● **ACTION ITEM**:
Retype the lines of the material below, exactly and only, from the one containing "This screenshot has width=1512, height=785." through the last line, with pictures left out.

● **MATERIAL FOR THIS TASK**:
######
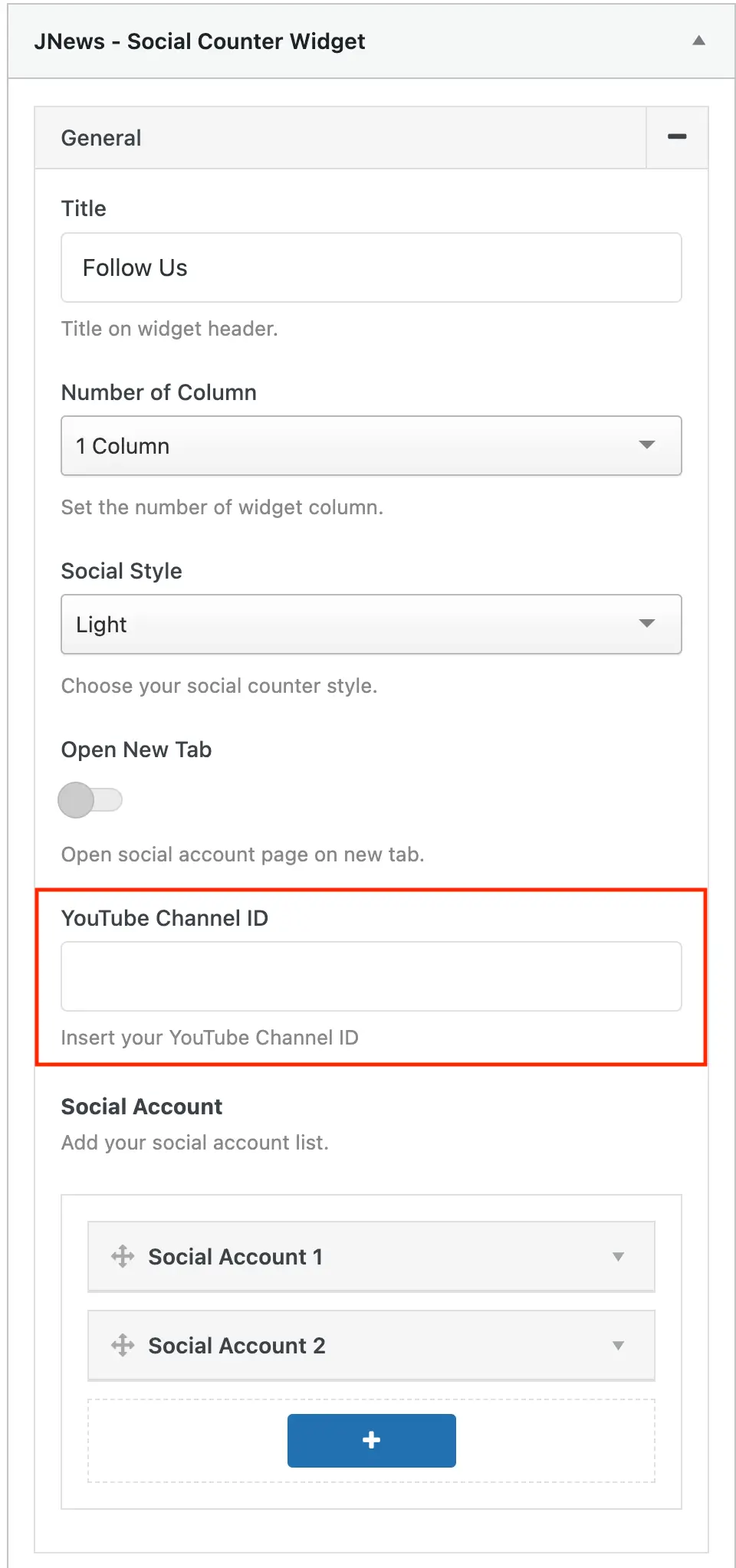Click the YouTube Channel ID label
Image resolution: width=736 pixels, height=1568 pixels.
coord(165,918)
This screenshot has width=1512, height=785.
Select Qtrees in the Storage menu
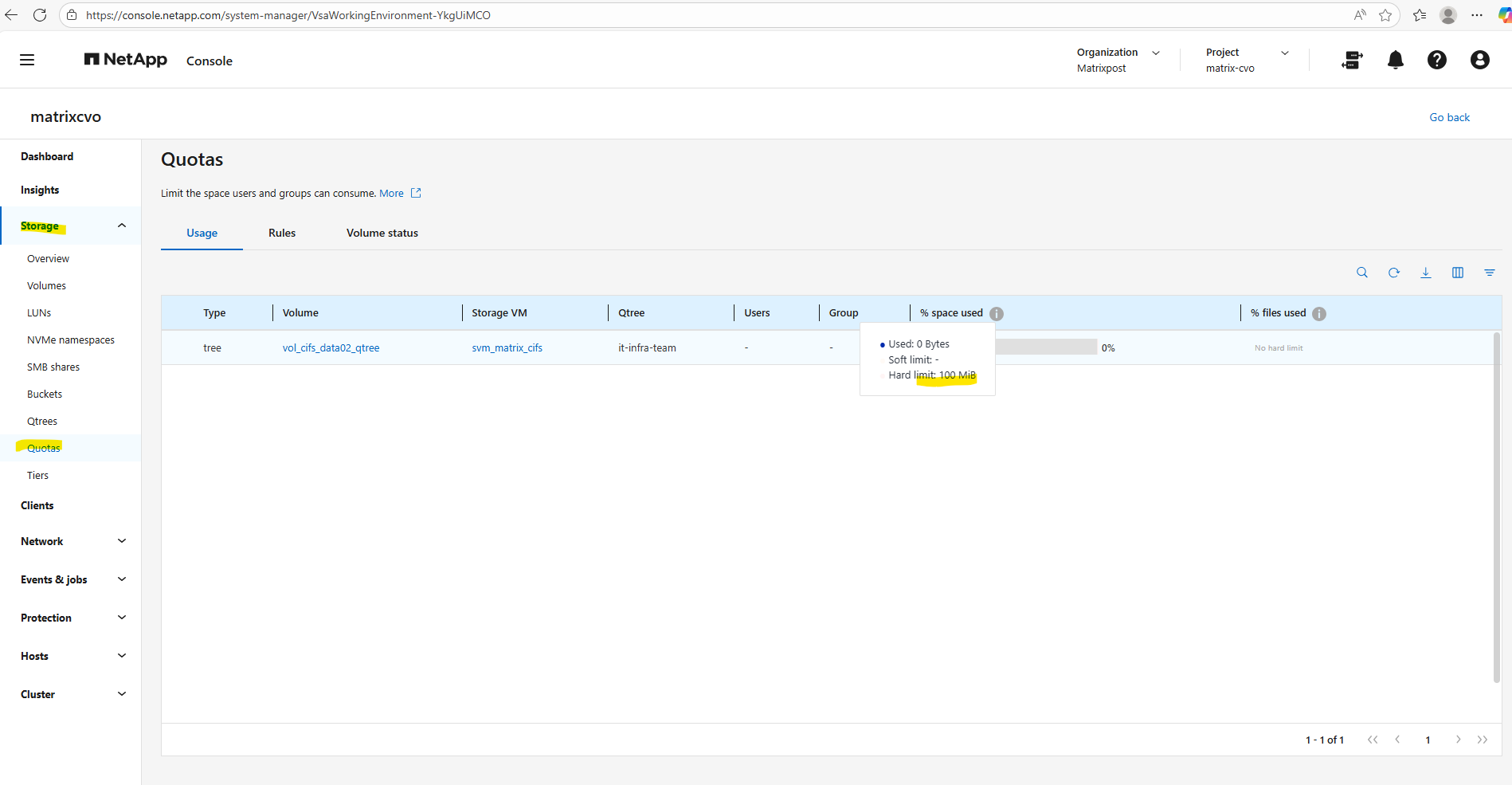coord(42,421)

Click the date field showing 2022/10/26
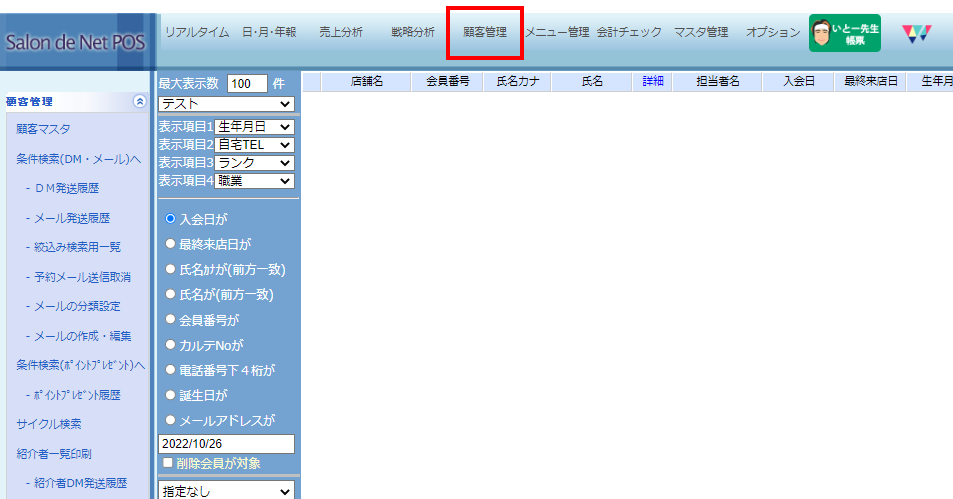coord(226,444)
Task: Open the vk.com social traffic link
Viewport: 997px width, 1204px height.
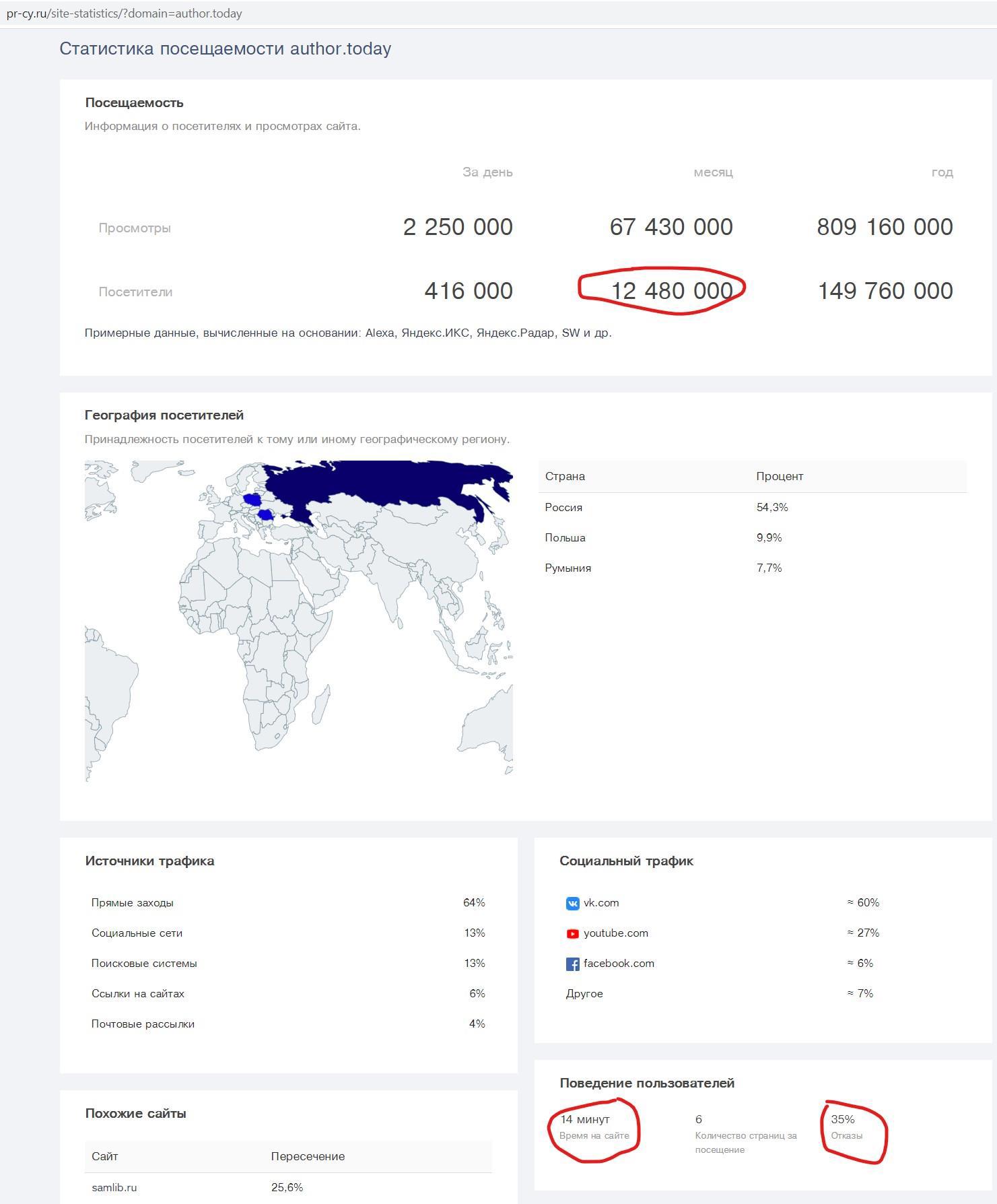Action: tap(600, 903)
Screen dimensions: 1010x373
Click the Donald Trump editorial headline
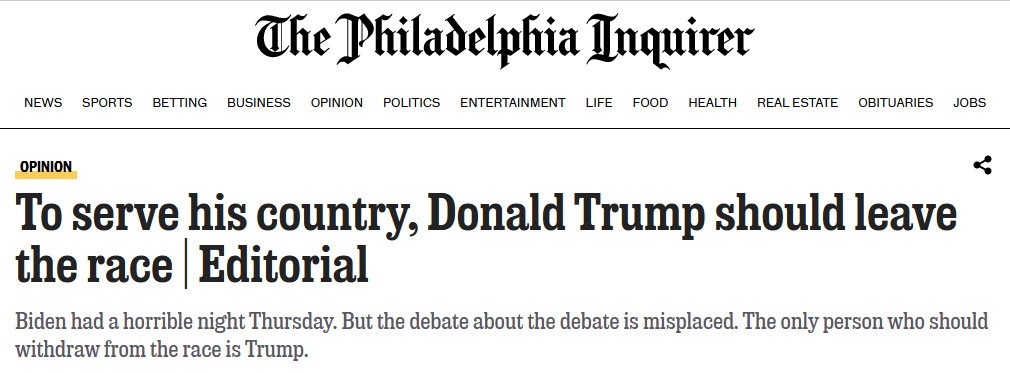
######
● **ANSWER TO THE EXERCISE**:
This screenshot has width=1512, height=785.
Select Qtrees in the Storage menu
coord(42,421)

Click the date field showing 2022/10/26
coord(226,444)
Task: Open the vk.com social traffic link
Viewport: 997px width, 1204px height.
Action: tap(600, 903)
Screen dimensions: 1010x373
Click the Donald Trump editorial headline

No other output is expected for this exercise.